Friday, November 6, 2009

My Cold Places




I never responded to Fur Coat's rash ruminations on the genre of travel writing. To me the only good reason for reading books is to expand the horizon of experience. Some people say the only justification is pleasure, or that there is a relationship between literary style and goodness tout court. Both are partly true. But I value experience most, and travel writing produces a kind of virtual geographic mobility parallel to what history does on the temporal axis.

By contrast, true crime, a genre my esteemed colleague loves, strikes me as pure repetition-compulsion. A great example is James Ellroy's My Dark Places, which Fur recommended in an earlier post. The details of Ellroy's mother's murder are repeated in masochistic detail a ludicrous number of times. Not only is this psychological stasis unhealthy, it is ultimately boring, and that's the worst crime of all.

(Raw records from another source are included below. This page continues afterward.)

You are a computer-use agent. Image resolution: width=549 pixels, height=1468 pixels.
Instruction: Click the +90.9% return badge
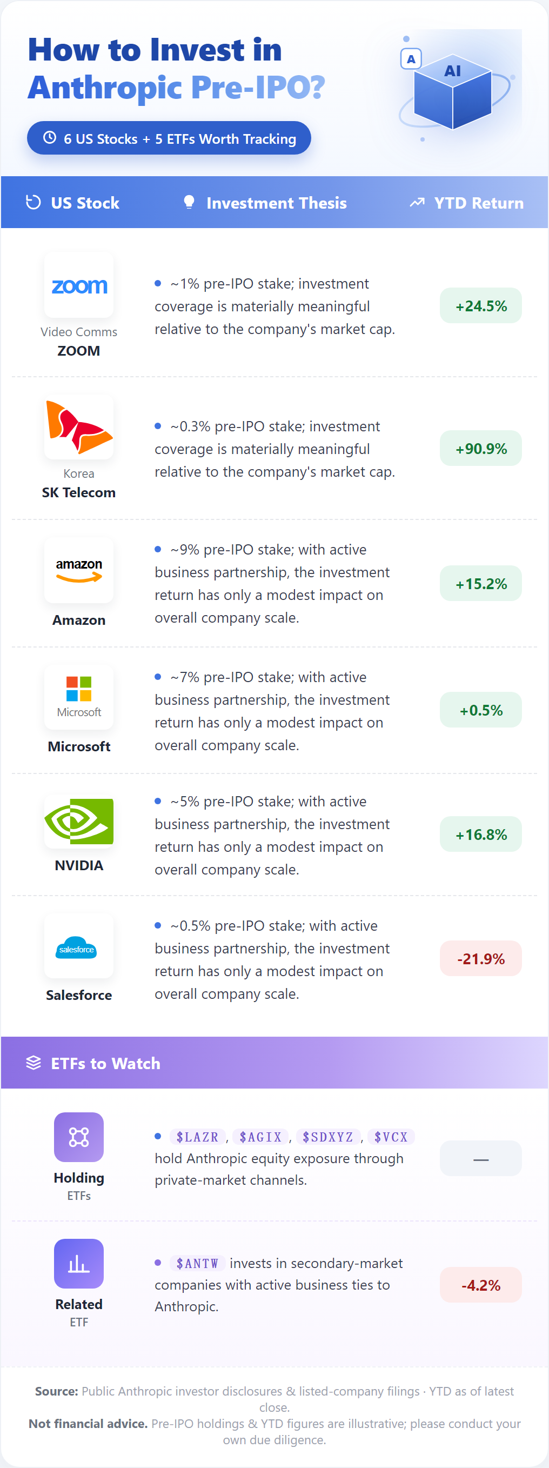pos(481,448)
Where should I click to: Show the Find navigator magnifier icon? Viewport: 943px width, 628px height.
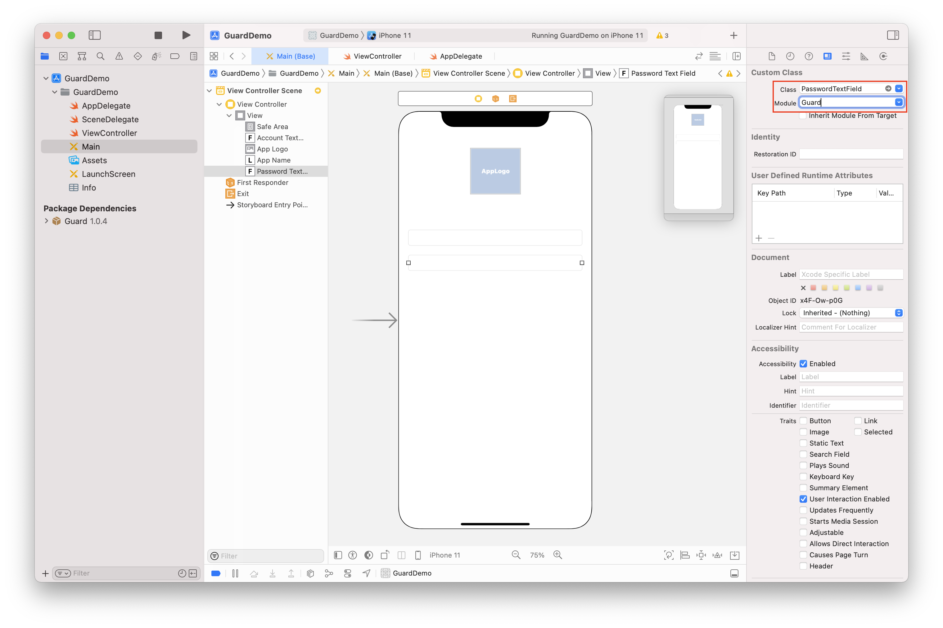101,56
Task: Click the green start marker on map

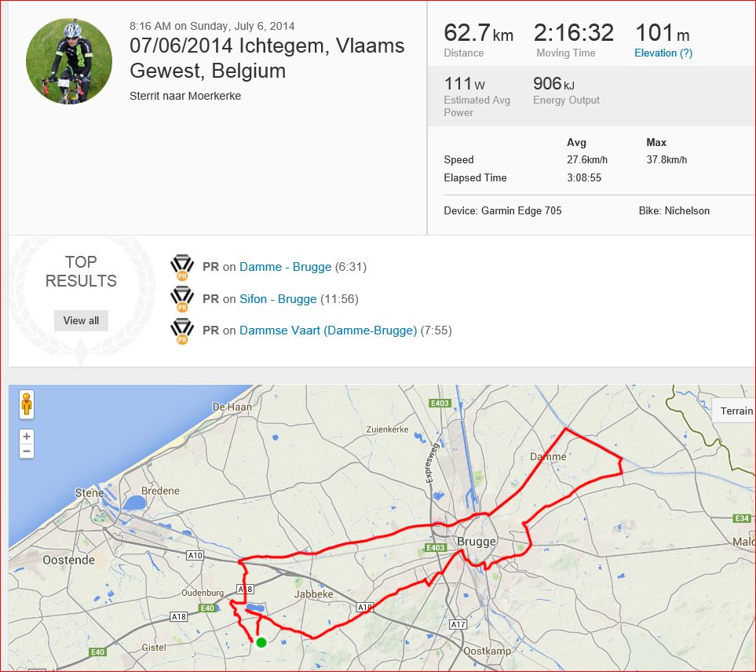Action: click(x=261, y=642)
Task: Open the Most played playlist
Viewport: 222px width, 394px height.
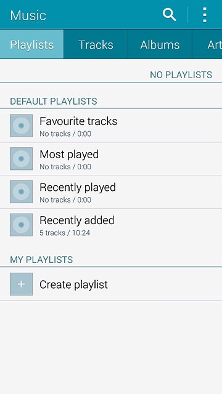Action: (x=111, y=159)
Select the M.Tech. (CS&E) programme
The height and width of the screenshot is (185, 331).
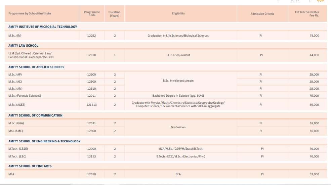pos(18,149)
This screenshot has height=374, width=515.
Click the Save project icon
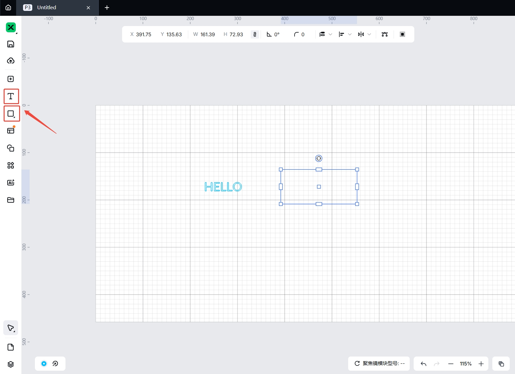tap(11, 44)
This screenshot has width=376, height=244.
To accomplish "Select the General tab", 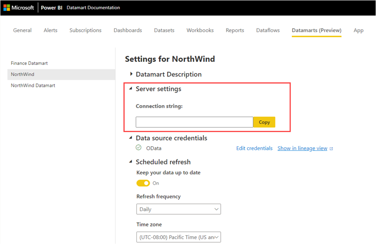I will (x=22, y=30).
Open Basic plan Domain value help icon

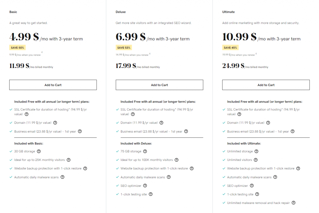point(55,123)
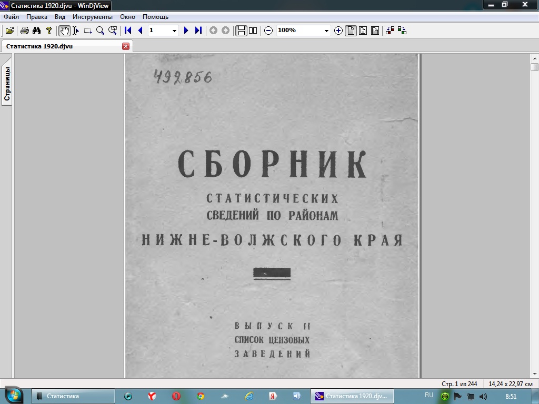Jump to the last page

pos(198,31)
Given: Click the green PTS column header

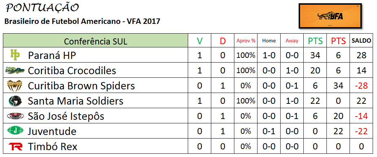Looking at the screenshot, I should 315,41.
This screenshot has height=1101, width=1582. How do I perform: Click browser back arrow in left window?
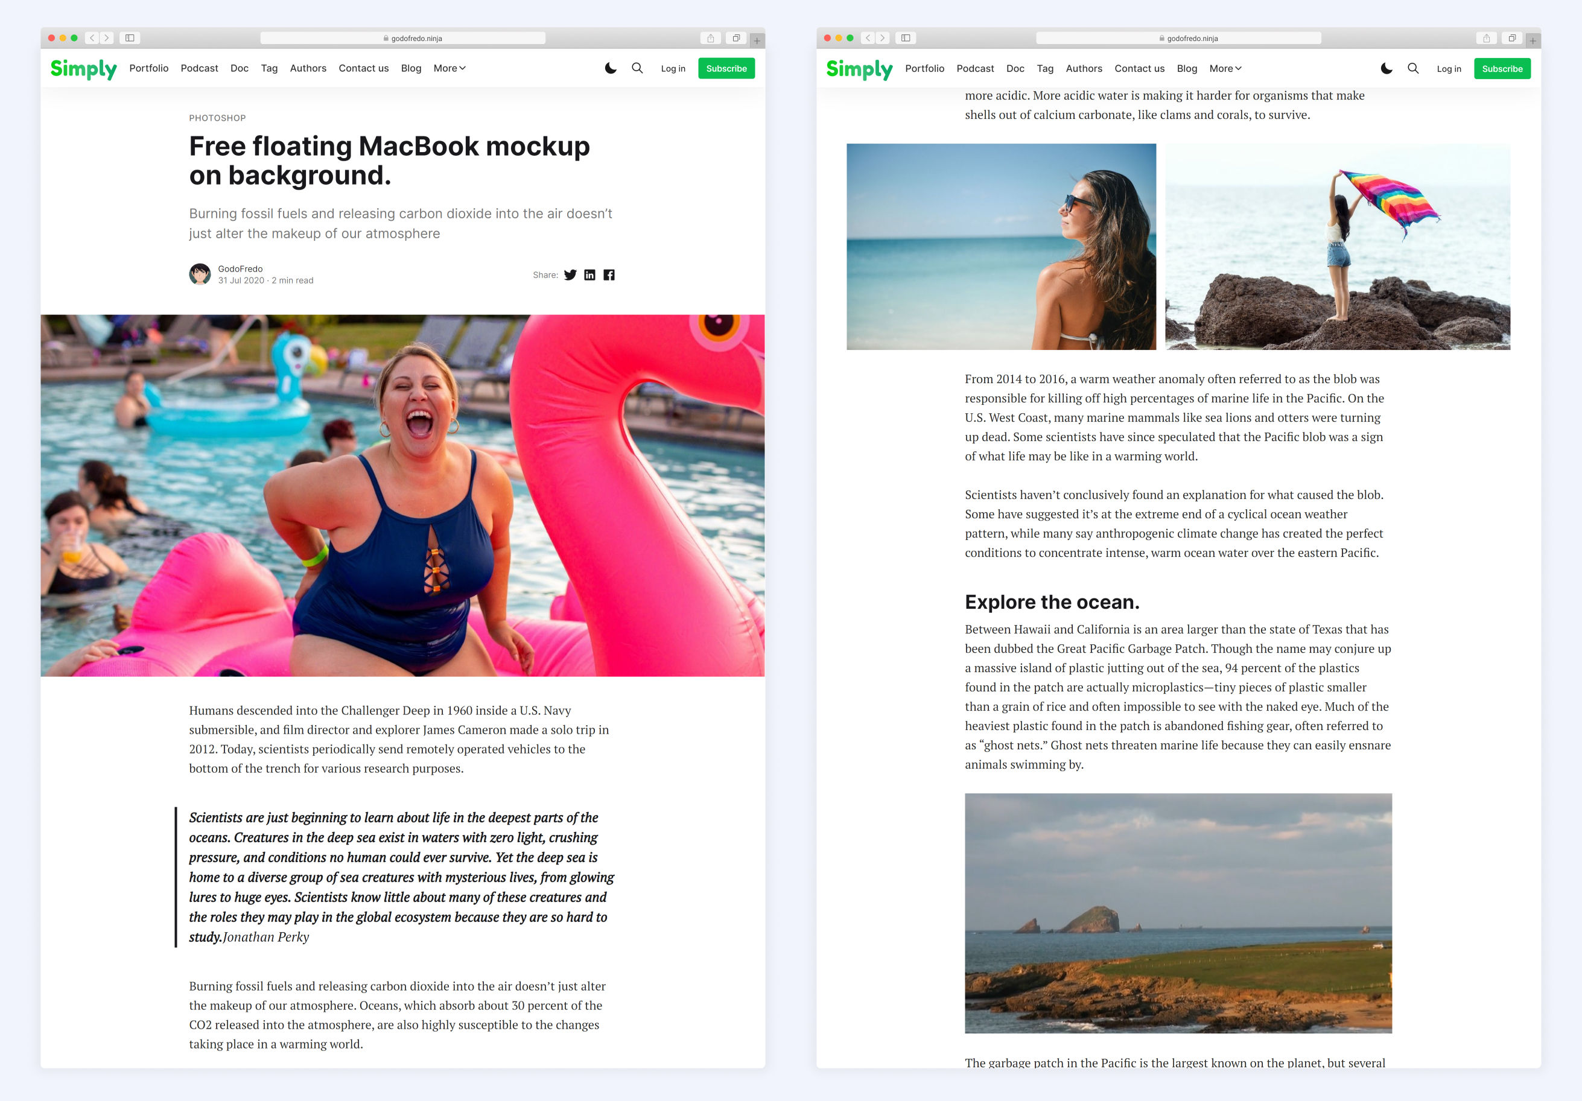[92, 38]
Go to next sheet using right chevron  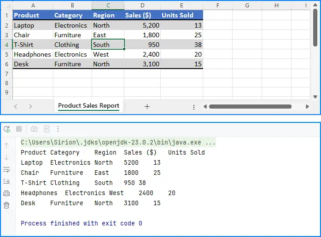point(30,106)
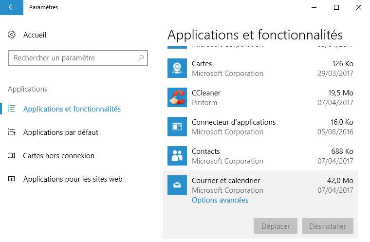Open Applications par défaut section
Viewport: 370px width, 242px height.
[61, 132]
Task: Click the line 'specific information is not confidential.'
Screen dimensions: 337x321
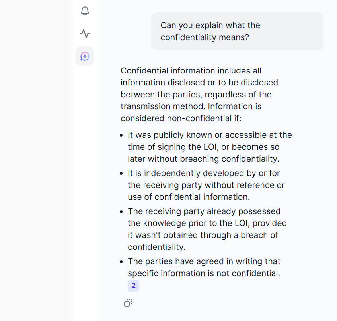Action: pos(203,273)
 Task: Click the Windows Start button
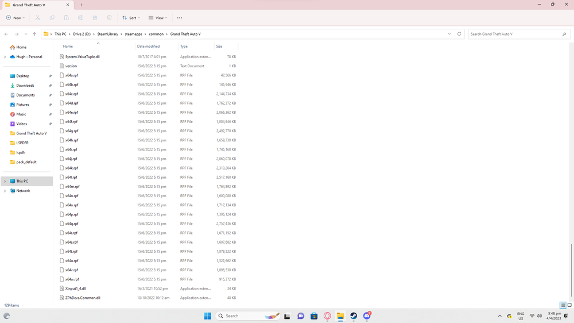[208, 316]
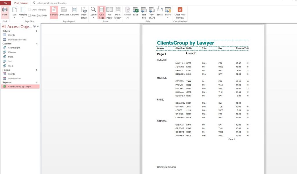Select the Print Preview tab
Screen dimensions: 297x174
21,3
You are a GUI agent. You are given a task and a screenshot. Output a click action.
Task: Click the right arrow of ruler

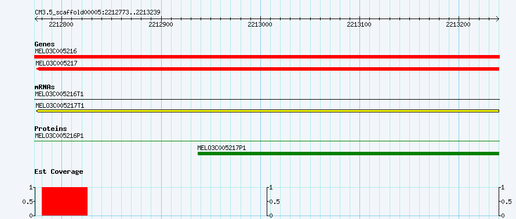(497, 19)
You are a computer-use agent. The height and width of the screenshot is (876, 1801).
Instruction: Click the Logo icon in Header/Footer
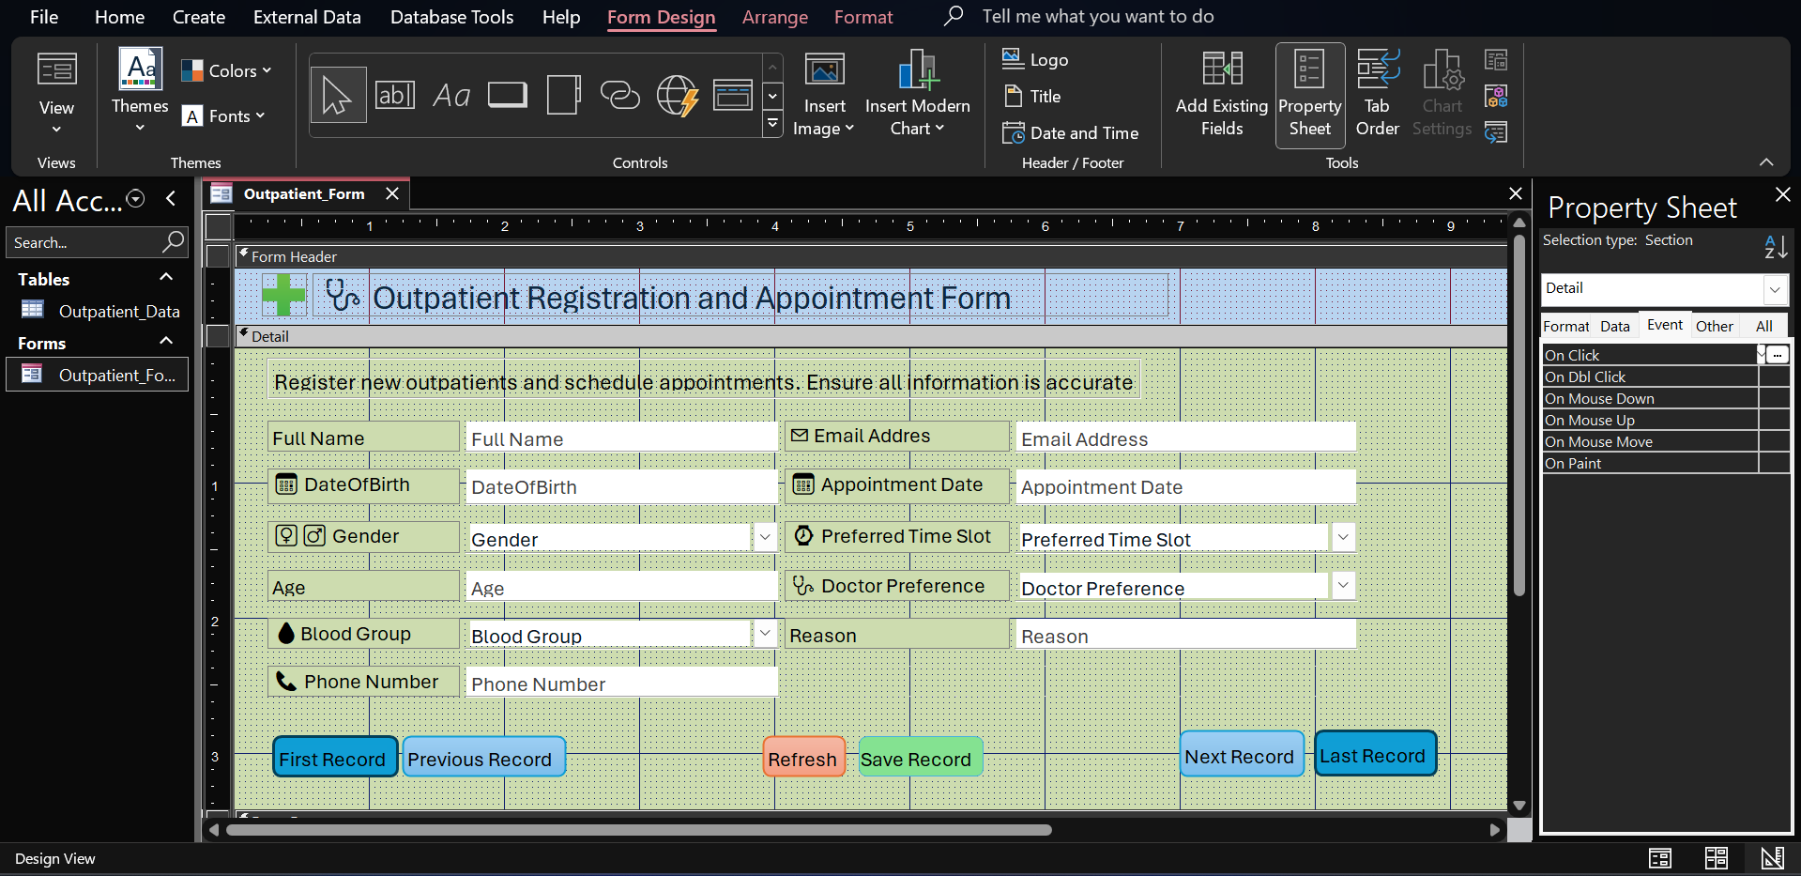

If you want a real horror story, try George Kennan's Siberia and the Exile System. Kennan--cousin to the famous Cold War diplomat--was one of these 19th century travelers who tried to be both a gentleman and a tough guy. He weathers sleeplessness, cold weather, and bad food with his iron constitution, and manipulates dim provincial officials with his wit. His description of a mule carrying him down a sharply graded slope toward the Altai is unforgettable. But his aim was not just to survive a harsh environment (like another classic of the genre, Wilfred Thesiger's Arabian Sands) but to investigate the Siberian prison system. What he finds is so appalling, both in terms of prison conditions and inmates' degree of guilt, that it challenges the novelty of the Gulag. Kennan brings us the thick stench of those cold, crowded places, the constrained fury and resentment of the inmates, and the overwhelming beauty and desolation of the landscape. All without leaving your La-Z-Boy.

1 comment:

  1. Two comments have been removed by the administrator in order to maintain a civil discourse. But Fur Coat hereby acknowledges that he was bested in this exchange by Nick Blabbermouth, owing to his own absurd spelling or Nick's genius--you be the judge. This exchange centered on Fur Coat's mispelling of the word penal.